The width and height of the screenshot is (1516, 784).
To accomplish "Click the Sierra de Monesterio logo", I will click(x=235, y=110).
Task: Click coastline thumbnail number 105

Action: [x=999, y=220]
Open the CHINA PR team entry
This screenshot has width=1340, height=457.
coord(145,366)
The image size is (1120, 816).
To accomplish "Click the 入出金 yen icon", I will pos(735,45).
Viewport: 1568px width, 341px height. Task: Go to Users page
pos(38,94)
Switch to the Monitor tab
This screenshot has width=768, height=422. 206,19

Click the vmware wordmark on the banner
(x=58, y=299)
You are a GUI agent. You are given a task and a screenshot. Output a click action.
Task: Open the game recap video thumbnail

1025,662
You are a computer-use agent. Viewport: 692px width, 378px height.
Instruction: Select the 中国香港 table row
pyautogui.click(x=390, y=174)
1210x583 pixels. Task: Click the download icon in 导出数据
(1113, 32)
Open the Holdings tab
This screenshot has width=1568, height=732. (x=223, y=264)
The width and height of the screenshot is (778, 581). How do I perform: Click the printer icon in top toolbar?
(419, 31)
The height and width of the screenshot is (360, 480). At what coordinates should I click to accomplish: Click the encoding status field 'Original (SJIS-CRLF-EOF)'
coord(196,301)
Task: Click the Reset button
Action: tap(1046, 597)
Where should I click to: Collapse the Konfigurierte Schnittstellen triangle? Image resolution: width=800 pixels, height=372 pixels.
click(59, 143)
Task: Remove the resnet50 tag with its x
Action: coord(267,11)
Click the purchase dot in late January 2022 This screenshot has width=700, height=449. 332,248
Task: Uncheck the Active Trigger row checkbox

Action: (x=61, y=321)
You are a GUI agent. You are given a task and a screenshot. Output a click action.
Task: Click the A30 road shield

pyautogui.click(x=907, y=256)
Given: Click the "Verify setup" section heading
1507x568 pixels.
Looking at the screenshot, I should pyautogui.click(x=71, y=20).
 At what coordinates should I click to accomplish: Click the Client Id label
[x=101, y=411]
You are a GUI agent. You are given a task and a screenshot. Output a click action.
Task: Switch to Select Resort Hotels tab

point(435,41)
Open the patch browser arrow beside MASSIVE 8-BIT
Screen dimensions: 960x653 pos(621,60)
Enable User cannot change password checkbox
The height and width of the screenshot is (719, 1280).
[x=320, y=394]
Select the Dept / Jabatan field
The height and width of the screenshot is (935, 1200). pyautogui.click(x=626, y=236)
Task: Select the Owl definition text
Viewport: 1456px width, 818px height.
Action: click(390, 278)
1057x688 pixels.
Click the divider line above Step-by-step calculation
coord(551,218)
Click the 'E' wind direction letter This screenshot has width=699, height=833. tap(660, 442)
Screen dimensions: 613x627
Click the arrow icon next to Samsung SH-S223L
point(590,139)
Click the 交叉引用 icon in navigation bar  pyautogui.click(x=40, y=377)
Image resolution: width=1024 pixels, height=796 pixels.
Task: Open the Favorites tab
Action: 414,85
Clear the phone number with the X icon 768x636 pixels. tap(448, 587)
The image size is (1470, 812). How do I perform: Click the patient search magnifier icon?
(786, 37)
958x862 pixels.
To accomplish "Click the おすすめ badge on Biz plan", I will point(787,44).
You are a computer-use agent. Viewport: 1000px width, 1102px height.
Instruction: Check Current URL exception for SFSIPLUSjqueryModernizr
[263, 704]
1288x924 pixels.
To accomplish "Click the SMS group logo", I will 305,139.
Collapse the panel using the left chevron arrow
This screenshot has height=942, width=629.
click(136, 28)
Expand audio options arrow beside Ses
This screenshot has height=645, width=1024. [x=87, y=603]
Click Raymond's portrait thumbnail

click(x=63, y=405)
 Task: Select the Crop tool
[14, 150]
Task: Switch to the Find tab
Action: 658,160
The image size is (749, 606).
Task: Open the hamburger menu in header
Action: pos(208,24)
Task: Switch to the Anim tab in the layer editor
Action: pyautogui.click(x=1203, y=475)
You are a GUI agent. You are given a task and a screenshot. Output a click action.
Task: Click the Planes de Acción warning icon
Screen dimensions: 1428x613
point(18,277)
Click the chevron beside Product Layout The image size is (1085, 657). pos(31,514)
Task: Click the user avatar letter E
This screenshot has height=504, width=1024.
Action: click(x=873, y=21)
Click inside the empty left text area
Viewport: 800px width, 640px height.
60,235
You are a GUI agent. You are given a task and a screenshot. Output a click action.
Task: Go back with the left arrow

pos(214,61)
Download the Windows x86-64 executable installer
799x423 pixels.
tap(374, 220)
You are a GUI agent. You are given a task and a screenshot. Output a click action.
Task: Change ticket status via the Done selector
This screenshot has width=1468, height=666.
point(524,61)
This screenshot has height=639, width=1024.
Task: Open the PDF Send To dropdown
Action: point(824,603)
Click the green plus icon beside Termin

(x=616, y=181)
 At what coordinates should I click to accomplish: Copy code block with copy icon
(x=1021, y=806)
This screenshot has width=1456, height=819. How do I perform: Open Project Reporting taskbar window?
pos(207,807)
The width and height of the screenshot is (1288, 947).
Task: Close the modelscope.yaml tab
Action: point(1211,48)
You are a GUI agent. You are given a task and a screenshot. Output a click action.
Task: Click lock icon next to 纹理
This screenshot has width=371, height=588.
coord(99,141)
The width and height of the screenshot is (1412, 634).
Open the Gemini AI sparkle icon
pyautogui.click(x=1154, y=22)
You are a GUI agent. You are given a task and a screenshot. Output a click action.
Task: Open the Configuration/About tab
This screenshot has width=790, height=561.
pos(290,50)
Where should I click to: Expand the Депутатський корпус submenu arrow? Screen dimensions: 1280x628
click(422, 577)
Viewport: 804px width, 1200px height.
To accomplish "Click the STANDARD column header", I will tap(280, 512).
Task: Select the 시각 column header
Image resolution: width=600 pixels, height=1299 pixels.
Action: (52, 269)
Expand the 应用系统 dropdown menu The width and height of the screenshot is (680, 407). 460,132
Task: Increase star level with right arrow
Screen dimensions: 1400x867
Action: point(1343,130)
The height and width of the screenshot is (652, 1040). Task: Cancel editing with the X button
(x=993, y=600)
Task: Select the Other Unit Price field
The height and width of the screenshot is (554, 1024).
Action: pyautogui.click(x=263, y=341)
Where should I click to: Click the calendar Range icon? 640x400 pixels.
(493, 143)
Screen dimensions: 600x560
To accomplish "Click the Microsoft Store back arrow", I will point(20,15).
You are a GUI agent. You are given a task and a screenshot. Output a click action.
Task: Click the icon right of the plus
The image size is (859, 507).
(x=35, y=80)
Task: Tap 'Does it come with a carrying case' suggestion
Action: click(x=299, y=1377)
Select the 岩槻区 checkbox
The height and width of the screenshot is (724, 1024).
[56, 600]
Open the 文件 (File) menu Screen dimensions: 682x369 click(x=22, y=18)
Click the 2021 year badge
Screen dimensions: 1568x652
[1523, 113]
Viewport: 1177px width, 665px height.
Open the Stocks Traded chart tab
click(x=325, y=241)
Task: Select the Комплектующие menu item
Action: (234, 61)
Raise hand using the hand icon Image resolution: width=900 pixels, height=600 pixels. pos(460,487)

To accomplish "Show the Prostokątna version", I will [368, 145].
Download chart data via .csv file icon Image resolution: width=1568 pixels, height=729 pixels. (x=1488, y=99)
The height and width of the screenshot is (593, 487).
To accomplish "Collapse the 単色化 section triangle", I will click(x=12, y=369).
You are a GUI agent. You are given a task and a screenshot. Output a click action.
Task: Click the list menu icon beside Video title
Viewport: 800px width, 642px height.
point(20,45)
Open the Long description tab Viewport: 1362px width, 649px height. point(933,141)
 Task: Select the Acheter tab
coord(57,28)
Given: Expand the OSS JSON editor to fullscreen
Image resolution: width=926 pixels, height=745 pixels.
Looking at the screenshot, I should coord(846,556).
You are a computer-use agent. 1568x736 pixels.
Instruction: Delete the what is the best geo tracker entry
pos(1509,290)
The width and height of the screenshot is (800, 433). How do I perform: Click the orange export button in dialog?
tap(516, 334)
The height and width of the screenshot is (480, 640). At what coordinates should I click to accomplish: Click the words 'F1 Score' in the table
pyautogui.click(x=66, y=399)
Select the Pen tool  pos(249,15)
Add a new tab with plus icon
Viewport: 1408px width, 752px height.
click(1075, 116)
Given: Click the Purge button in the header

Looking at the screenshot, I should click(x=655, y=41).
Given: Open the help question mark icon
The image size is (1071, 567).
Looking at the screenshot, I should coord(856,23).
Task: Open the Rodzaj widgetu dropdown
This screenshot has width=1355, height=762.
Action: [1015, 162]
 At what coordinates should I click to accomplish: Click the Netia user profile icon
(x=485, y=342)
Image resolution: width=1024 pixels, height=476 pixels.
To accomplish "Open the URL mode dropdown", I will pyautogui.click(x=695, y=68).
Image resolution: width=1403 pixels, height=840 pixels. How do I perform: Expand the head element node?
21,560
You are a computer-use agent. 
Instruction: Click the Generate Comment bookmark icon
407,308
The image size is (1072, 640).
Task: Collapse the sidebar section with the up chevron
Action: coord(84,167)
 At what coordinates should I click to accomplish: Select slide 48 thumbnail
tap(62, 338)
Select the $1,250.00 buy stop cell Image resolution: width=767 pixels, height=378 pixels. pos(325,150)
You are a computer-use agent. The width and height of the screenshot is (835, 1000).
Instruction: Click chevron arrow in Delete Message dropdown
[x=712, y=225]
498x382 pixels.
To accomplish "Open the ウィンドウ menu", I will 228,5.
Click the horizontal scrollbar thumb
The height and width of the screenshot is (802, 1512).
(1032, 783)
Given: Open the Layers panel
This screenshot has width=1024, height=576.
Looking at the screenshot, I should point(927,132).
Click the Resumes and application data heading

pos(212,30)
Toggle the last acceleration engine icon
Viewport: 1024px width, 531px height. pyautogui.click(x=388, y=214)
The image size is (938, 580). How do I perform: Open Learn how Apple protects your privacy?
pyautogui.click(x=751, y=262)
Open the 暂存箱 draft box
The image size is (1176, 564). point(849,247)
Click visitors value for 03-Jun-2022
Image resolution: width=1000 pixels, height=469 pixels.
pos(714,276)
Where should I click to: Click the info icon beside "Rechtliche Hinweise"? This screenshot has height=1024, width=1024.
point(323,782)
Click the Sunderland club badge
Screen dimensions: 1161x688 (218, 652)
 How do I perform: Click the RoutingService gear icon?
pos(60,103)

==*==

= Exercise goal =
Using the listing above, return word for word each line from the one that has "Task: Open the Configuration/About tab" through the one that has "Task: Select the 시각 column header", and no line outside that range.

= Finished exercise =
Task: Open the Configuration/About tab
This screenshot has width=790, height=561.
pos(290,50)
Where should I click to: Expand the Депутатський корпус submenu arrow? Screen dimensions: 1280x628
click(422, 577)
Viewport: 804px width, 1200px height.
To accomplish "Click the STANDARD column header", I will tap(280, 512).
Task: Select the 시각 column header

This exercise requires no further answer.